À Bunia, la lutte contre l’épidémie d’Ebola prend une tournure alarmante. Non pas à cause d’un rebond du virus lui-même, mais en raison d’une flambée des prix des équipements de protection. Masques, cache-nez et désinfectants, pourtant indispensables pour contenir la propagation, sont devenus des produits de luxe sur les marchés locaux. Une situation qui menace directement les efforts de riposte dans cette province de l’Ituri, déjà fragilisée par des conflits armés et des déplacements massifs de population.

Sur les étals de Bunia, le simple cache-nez, ce bout de tissu censé filtrer les gouttelettes, se monnaie désormais à un tarif prohibitif. Vendu il y a encore quelques semaines à 500 francs congolais (environ 0,25 $), il atteint aujourd’hui entre 1 000 et 1 500 francs. Un bond qui peut sembler dérisoire pour une bourse aisée, mais qui devient insurmontable pour les milliers de déplacés de guerre ou les ménages vivant avec moins de deux dollars par jour. Même constat pour les désinfectants : le prix d’un flacon est passé de 4 000 à près de 8 000 francs. C’est deux fois plus cher pour se laver les mains et espérer tenir le virus à distance.
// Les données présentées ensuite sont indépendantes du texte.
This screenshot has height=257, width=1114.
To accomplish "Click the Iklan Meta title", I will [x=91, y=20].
Cette inflation soudaine interroge. Dans un contexte d’urgence sanitaire, la multiplication des prix des outils de prévention est-elle une simple loi du marché ou un abus opportuniste ? Pour de nombreux habitants de Bunia, la réponse ne fait guère de doute : certains commerçants auraient transformé la menace d’Ebola en une véritable opportunité commerciale. « Nous sommes surpris par cette maladie, et les cache-nez deviennent vraiment rares sur le marché », témoigne un habitant, contraint de débourser deux fois plus qu’auparavant. Une situation qui, au-delà de la colère qu’elle suscite, risque de creuser les inégalités face à la protection.
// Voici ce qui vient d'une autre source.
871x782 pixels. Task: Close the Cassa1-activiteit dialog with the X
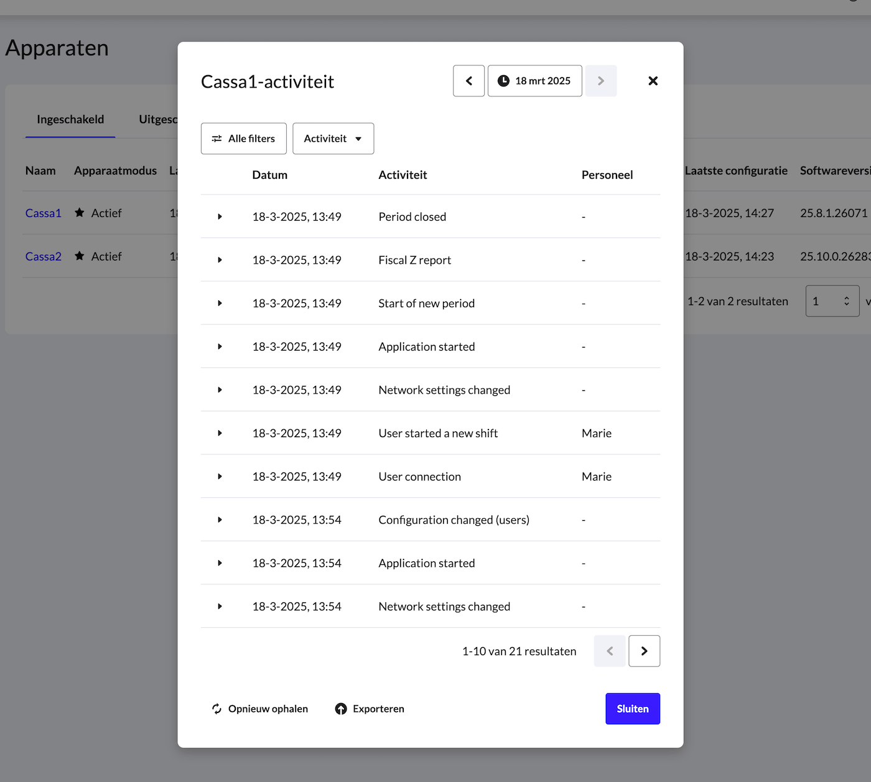(653, 81)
Le danger ne se limite pas au portefeuille. Quand le prix d’un masque ou d’un gel désinfectant explose, la santé publique devient la première victime. Les populations les plus vulnérables — déplacés internes entassés dans des camps, familles sans revenus stables — ne peuvent plus s’équiper correctement. Or, on le sait, une seule personne non protégée peut suffire à relancer une chaîne de contamination. La hausse des prix agit donc comme un accélérateur indirect de la propagation d’Ebola, transformant un obstacle économique en un risque sanitaire majeur. C’est un peu comme si, en pleine traversée du désert, le prix de l’eau se mettait à grimper au seul profit des vendeurs : la survie de tous en dépend.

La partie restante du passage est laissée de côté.